The special House committee held its first hearing Wednesday, spending almost three hours looking into the implementation of security recommendations made by the State Department’s Accountability Review Board, established to investigate the surroundings that led to the attacks.
The review board issued 29 recommendations in late 2012 after concluding that “systemic” State Department failures led to inadequate security at the diplomatic outpost.
Gregory Starr, assistant secretary of state for diplomatic security, defended the State Department’s handing of the recommendations, telling lawmakers the department is now “better prepared, better protected and informed to manage the risk” of terrorist attacks.
“We have made what I consider to be tremendous progress on the 29 Benghazi ARB recommendations,” he said. “The ARB recommended that we expand the number of diplomatic security personnel, and we have done just that. We are well on our way to just finishing that off and hitting all of our targets.”
Keil also said the State Department “lacks a risk management process” needed to adequately the access the need to send diplomats to dangerous places.
“The department does not have that process to determine, ‘do we need to be there, and do we need to stay?’ ” he said.
Starr rebutted that the State Department has made significant strides to better assess how and where to deploy its personnel overseas.
“Perhaps it should be past tense — ‘lacked’ as opposed to ‘lacks?’ ” said Starr, referring to Keil’s accusation. “This is one of the things that we’ve concentrated on most over the past two years. It is the heart of the vital presence validation process.”
The House panel during the hearing generally pushed aside — at least for now — bitter inter-party bickering that has dominated the Benghazi debate the past two years.
Gowdy, R-S.C., vowed to doggedly pursue answers to questions he suggests the Obama administration has sidestepped during previous Benghazi congressional probes.
“I am willing to reconsider previously held beliefs, in light of new facts and evidence, and I would encourage my colleagues and others to do the same,” he said.

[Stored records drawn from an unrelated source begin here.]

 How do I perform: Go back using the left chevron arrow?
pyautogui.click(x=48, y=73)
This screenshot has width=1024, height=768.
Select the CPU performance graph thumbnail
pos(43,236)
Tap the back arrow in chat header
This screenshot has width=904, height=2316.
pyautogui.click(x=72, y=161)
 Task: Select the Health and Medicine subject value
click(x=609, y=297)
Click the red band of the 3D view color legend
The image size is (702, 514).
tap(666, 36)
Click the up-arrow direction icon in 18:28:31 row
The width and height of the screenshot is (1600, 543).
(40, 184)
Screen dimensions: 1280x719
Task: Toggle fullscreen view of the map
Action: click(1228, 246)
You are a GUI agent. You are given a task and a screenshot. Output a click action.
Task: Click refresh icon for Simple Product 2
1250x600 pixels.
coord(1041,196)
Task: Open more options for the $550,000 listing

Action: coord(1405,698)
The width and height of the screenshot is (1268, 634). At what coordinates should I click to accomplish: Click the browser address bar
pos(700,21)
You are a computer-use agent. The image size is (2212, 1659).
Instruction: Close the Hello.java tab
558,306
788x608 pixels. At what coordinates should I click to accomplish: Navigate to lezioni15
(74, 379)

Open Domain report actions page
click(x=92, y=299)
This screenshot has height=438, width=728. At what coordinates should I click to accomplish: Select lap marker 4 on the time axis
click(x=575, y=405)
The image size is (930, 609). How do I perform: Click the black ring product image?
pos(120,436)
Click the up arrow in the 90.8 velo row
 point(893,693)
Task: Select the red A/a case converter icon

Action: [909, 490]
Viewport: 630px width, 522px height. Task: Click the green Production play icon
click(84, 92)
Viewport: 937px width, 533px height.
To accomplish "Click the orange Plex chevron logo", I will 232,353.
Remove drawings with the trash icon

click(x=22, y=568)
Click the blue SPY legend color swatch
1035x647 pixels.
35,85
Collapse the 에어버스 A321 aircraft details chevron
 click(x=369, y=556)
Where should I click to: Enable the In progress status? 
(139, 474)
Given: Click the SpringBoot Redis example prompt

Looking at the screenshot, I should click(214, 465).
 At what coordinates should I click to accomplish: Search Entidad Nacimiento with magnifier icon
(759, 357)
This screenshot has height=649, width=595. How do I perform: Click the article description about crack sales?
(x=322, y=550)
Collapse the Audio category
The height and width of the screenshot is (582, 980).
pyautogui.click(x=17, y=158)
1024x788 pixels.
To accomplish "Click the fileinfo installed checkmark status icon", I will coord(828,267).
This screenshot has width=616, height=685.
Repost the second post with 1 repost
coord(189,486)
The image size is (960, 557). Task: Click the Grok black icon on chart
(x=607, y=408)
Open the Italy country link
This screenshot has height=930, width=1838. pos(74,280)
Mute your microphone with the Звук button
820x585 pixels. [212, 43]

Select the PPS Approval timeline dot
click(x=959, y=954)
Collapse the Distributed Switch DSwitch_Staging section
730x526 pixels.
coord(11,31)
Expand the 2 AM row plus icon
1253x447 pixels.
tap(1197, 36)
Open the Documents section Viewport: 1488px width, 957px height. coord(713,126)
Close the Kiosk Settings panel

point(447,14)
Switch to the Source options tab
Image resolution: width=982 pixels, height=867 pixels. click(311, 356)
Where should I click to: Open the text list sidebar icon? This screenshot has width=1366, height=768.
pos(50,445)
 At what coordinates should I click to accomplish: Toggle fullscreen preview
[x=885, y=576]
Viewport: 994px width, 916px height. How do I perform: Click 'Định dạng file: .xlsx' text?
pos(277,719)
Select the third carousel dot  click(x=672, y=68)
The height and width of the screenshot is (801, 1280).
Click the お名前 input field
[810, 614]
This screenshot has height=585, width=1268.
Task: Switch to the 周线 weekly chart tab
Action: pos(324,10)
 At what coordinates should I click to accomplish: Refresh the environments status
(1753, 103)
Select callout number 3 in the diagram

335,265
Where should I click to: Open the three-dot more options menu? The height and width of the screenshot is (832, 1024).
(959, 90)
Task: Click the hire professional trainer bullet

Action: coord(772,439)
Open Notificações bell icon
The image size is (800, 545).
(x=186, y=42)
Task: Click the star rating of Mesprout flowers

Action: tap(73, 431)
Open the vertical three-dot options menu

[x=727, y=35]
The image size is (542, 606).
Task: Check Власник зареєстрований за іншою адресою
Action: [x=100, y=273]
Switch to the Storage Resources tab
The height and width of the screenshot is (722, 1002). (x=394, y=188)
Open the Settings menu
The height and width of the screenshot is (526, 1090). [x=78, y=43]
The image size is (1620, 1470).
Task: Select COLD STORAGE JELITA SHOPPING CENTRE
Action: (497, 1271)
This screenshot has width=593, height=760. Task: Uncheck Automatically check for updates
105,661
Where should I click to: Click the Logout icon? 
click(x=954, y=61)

“We know that all the documents have not yet been produced, and we know that there are still witnesses left to be examined, and we also know that there are witnesses who have been examined in the past but for whom additional questions may be warranted.”
Rep. Elijah Cummings, D-Md., the committee’s senior Democrat, and others in his party have been highly critical of the panel, saying it’s nothing more than Republican grandstanding since five other House committees — most notably the Oversight and Government Reform Committee led by Rep. Darrell Issa, R-Calif. — have already investigated the attacks.
But Cummings, who held a news event a day earlier that questioned the new committee’s relevance, held back criticisms during the hearing, saying the panel could be useful if it helped “save lives.”
“It would be a disservice to everyone involved to be lured off this path by partisan politics,” he said. “The things that we do today and over the next few months will have lasting effects even when we’re gone on to heaven, and that’s how we have to look at this.”
The last special joint committee convened on Capitol Hill was 2011’s so-called supercommittee, which was set up to find ways to reduce the federal government’s ballooning deficit. Its failure trigged the automatic “sequester” spending cuts that began in early 2013.